--- Begin Exercise input ---

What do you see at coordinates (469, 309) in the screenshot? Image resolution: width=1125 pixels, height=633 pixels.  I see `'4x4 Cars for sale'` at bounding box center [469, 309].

--- End Exercise input ---
--- Begin Exercise input ---

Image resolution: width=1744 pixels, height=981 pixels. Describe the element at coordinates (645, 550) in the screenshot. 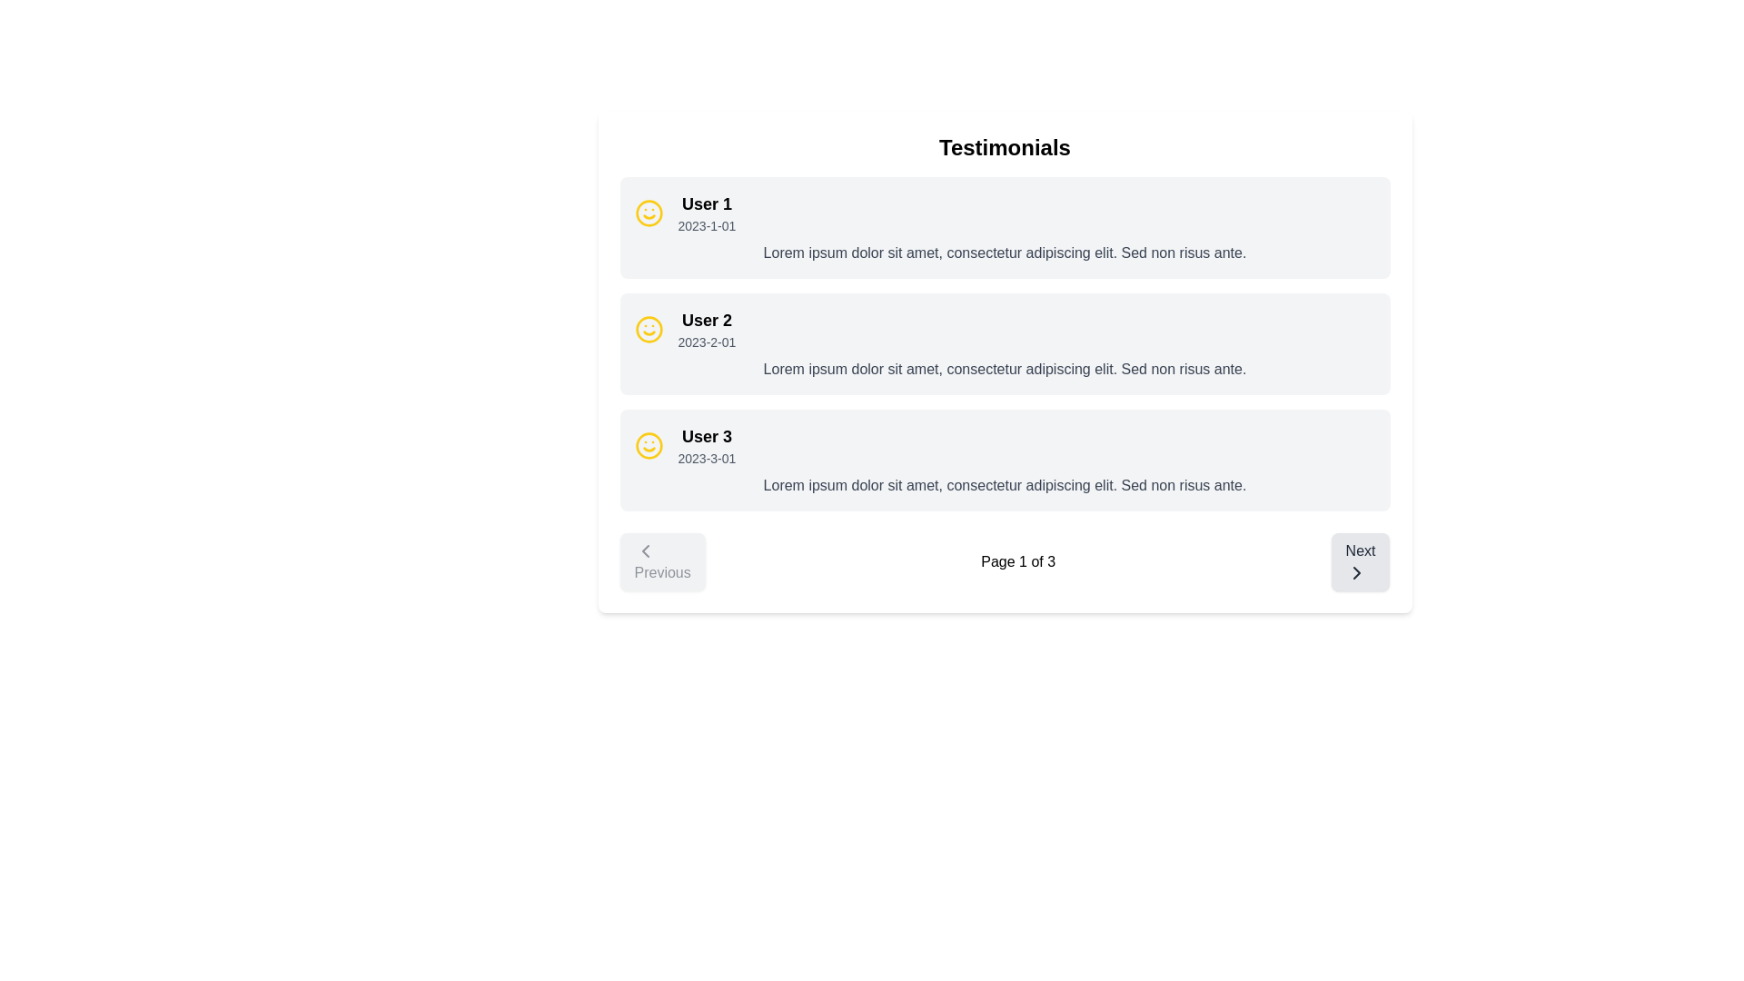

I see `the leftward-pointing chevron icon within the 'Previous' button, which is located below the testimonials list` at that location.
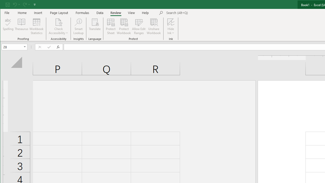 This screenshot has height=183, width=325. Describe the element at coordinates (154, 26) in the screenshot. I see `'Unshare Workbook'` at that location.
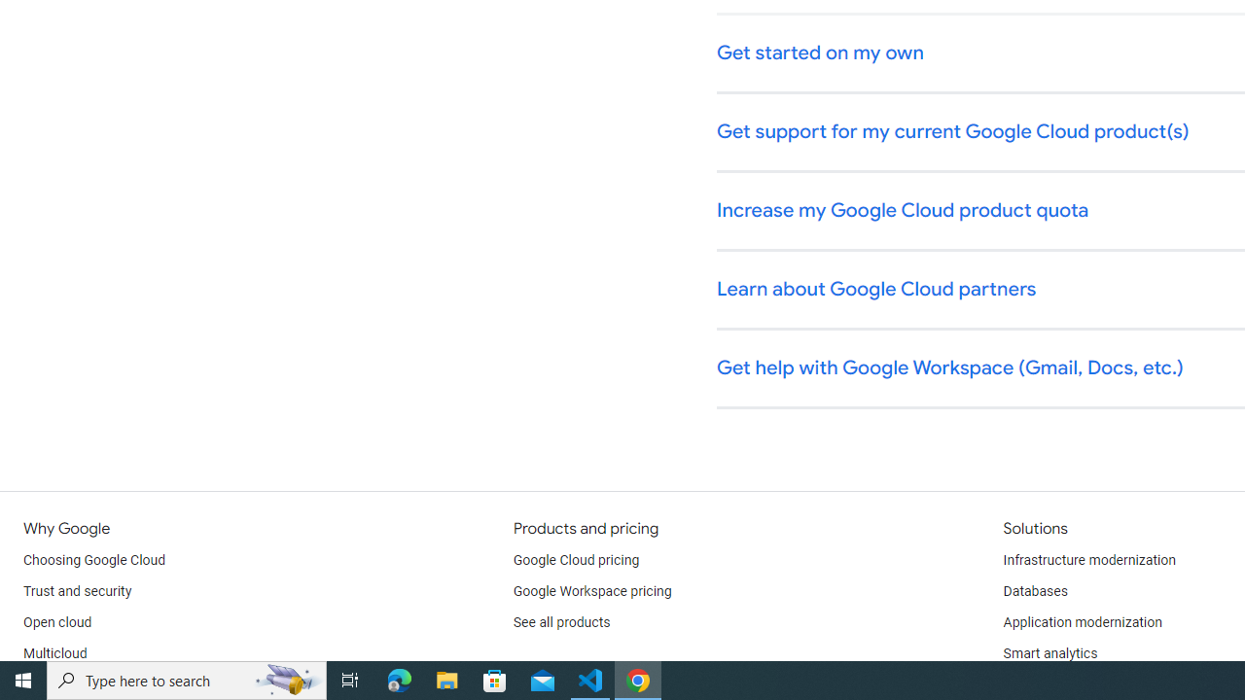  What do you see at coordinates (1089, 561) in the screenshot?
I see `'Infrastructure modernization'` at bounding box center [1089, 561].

--- End Exercise input ---
--- Begin Exercise input ---

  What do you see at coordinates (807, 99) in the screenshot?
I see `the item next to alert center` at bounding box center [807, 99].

--- End Exercise input ---

### What to produce
Print the lines from the one containing "Image resolution: width=1744" through the one containing "This screenshot has", copying them word for word and leaving out the pictures.

### Exercise result
Image resolution: width=1744 pixels, height=981 pixels. Describe the element at coordinates (645, 550) in the screenshot. 

I see `the leftward-pointing chevron icon within the 'Previous' button, which is located below the testimonials list` at that location.
 This screenshot has height=183, width=325. Describe the element at coordinates (154, 26) in the screenshot. I see `'Unshare Workbook'` at that location.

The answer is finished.